=== Section Start ===
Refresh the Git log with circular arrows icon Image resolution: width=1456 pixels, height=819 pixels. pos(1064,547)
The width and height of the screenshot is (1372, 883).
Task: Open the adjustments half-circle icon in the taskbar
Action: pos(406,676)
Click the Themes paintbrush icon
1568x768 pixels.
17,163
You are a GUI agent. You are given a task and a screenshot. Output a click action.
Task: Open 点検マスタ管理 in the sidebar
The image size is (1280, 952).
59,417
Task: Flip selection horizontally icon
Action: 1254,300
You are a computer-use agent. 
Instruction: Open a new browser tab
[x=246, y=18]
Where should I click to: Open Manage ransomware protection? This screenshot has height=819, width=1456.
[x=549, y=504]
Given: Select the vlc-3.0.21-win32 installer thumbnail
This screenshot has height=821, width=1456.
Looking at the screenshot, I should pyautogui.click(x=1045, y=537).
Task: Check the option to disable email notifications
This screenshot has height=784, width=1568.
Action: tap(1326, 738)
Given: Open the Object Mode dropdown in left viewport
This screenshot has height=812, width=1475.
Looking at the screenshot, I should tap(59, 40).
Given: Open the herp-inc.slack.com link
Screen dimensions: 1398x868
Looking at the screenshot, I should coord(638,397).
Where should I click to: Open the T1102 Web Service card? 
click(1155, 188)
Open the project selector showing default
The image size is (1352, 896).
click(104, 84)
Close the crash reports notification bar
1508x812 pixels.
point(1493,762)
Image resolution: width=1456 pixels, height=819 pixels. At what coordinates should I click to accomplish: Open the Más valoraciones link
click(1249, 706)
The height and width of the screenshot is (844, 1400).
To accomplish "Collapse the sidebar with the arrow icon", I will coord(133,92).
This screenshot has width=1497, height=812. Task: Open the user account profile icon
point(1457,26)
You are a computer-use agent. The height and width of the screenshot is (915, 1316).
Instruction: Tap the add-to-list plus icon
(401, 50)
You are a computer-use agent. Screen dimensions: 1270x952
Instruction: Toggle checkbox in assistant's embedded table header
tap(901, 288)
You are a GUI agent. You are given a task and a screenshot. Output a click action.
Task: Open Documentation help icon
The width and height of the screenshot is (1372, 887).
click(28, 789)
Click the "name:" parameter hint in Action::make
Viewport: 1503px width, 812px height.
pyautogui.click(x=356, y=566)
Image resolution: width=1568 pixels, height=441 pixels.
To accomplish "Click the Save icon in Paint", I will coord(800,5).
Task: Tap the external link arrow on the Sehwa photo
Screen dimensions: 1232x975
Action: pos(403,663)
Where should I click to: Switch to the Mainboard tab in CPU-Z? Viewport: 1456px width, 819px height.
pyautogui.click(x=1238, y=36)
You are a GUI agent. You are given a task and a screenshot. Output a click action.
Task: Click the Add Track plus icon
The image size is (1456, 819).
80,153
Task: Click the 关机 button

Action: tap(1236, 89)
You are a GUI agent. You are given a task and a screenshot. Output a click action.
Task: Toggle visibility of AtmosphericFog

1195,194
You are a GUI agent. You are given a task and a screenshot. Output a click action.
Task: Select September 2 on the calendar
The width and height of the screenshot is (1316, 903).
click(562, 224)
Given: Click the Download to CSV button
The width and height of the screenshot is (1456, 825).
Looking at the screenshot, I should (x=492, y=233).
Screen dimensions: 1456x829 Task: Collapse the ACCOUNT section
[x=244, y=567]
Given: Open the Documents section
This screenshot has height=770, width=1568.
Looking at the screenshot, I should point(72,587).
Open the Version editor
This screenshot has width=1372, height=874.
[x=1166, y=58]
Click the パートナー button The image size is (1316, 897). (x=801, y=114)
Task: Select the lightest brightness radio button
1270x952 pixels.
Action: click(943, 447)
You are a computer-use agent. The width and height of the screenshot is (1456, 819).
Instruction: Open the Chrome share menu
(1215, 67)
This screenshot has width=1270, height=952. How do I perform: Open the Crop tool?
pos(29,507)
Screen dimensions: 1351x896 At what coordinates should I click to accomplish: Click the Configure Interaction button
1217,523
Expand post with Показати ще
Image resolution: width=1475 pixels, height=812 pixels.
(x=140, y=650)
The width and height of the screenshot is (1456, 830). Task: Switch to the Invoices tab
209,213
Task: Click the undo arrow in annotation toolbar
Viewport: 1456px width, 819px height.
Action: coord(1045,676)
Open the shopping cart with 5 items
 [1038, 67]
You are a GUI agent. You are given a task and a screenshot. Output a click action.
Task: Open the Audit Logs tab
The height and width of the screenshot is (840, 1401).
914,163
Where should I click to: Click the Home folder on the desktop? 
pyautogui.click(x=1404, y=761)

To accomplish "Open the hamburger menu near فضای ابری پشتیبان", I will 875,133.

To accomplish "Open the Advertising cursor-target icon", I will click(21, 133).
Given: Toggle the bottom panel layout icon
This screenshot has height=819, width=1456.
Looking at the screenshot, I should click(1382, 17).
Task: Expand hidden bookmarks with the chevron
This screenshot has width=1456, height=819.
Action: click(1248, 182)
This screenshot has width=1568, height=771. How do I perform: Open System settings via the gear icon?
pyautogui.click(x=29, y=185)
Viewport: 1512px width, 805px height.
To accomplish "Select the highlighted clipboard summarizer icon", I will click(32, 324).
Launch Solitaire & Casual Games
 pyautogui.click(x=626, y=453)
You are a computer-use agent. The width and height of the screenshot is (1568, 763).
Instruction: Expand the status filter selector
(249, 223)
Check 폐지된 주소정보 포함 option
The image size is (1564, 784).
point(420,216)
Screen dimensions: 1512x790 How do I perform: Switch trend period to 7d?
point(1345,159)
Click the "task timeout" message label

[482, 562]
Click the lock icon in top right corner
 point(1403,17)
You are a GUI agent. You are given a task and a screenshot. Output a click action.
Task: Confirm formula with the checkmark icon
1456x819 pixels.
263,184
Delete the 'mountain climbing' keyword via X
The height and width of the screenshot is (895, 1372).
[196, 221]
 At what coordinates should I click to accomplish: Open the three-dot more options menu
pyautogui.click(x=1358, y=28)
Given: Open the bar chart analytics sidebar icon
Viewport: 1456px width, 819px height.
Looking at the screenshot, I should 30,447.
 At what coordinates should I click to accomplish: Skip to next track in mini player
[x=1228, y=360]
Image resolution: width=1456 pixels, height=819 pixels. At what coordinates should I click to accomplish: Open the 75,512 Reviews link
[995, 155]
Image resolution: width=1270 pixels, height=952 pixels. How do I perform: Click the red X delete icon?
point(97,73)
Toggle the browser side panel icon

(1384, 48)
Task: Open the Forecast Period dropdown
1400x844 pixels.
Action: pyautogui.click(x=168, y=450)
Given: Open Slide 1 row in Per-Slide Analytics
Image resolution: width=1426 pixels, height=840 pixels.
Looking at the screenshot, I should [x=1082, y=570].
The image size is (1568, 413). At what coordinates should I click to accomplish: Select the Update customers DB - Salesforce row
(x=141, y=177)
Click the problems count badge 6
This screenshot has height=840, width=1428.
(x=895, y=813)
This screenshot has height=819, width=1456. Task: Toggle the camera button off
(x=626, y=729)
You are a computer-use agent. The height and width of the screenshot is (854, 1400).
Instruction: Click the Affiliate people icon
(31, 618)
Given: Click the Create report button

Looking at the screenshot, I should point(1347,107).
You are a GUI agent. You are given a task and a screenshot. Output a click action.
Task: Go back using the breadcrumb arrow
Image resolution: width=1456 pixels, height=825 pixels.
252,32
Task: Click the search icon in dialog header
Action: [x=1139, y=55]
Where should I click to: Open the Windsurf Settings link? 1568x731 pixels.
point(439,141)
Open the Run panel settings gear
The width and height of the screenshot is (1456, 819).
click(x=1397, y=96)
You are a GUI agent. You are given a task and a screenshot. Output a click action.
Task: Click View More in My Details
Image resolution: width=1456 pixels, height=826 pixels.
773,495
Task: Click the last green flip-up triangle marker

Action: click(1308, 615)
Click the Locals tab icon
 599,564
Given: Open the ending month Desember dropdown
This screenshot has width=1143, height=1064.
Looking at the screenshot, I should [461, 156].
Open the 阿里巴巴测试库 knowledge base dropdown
=== Section End ===
__Activity__. Please make an exact copy of the lines from the one holding "Task: Click View More in My Details" through the final line of the records above, nothing more.

__Solution to the problem__.
Task: Click View More in My Details
Image resolution: width=1456 pixels, height=826 pixels.
773,495
Task: Click the last green flip-up triangle marker

Action: click(1308, 615)
Click the Locals tab icon
 599,564
Given: Open the ending month Desember dropdown
This screenshot has width=1143, height=1064.
Looking at the screenshot, I should [461, 156].
Open the 阿里巴巴测试库 knowledge base dropdown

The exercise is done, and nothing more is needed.